## [TASK ITEM]
Could you copy every entry exactly, dropping the pictures?

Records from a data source
|---|

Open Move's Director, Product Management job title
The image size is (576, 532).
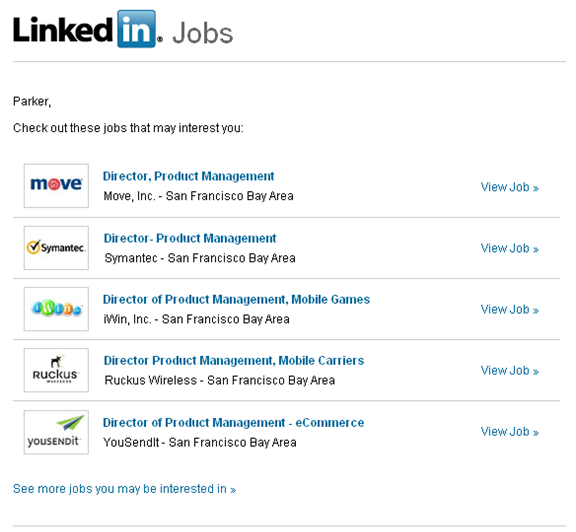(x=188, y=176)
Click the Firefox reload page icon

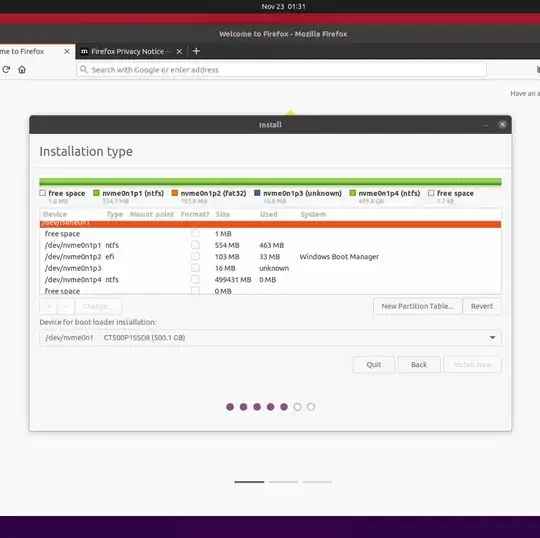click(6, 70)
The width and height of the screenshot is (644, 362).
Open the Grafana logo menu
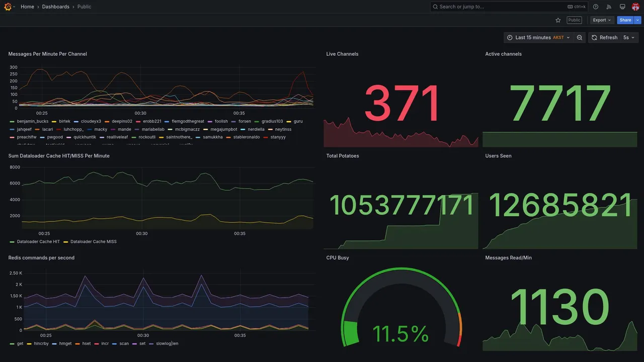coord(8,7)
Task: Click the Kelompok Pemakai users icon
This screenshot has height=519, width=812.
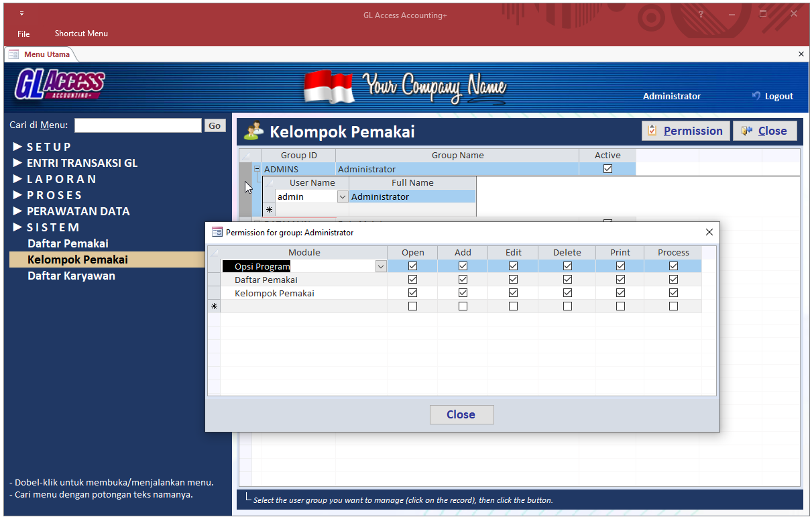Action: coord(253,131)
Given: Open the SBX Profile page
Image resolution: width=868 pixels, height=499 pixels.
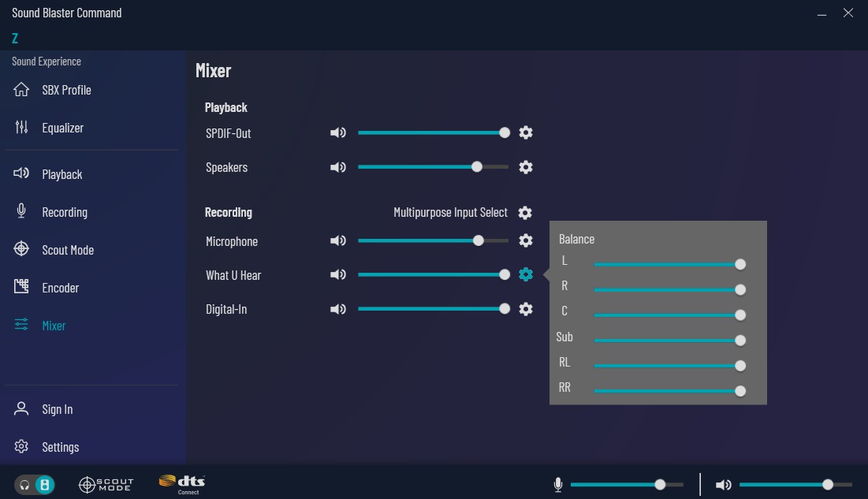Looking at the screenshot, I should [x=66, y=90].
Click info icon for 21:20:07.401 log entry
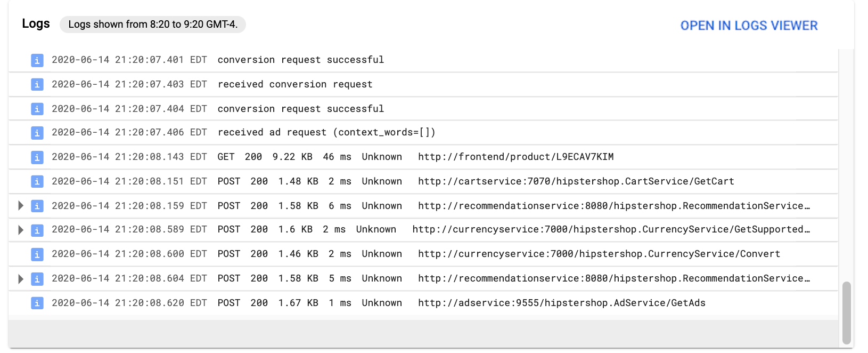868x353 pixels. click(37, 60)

|---|

## [OUTPUT FOR THIS EXERCISE]
Open Move's Director, Product Management job title
The image size is (576, 532).
(x=188, y=176)
Click the Firefox reload page icon

click(6, 70)
The width and height of the screenshot is (644, 362).
Open the Grafana logo menu
coord(8,7)
Task: Click the Kelompok Pemakai users icon
This screenshot has height=519, width=812.
Action: coord(253,131)
Given: Open the SBX Profile page
Image resolution: width=868 pixels, height=499 pixels.
Looking at the screenshot, I should [x=66, y=90].
Click info icon for 21:20:07.401 log entry
868x353 pixels. click(37, 60)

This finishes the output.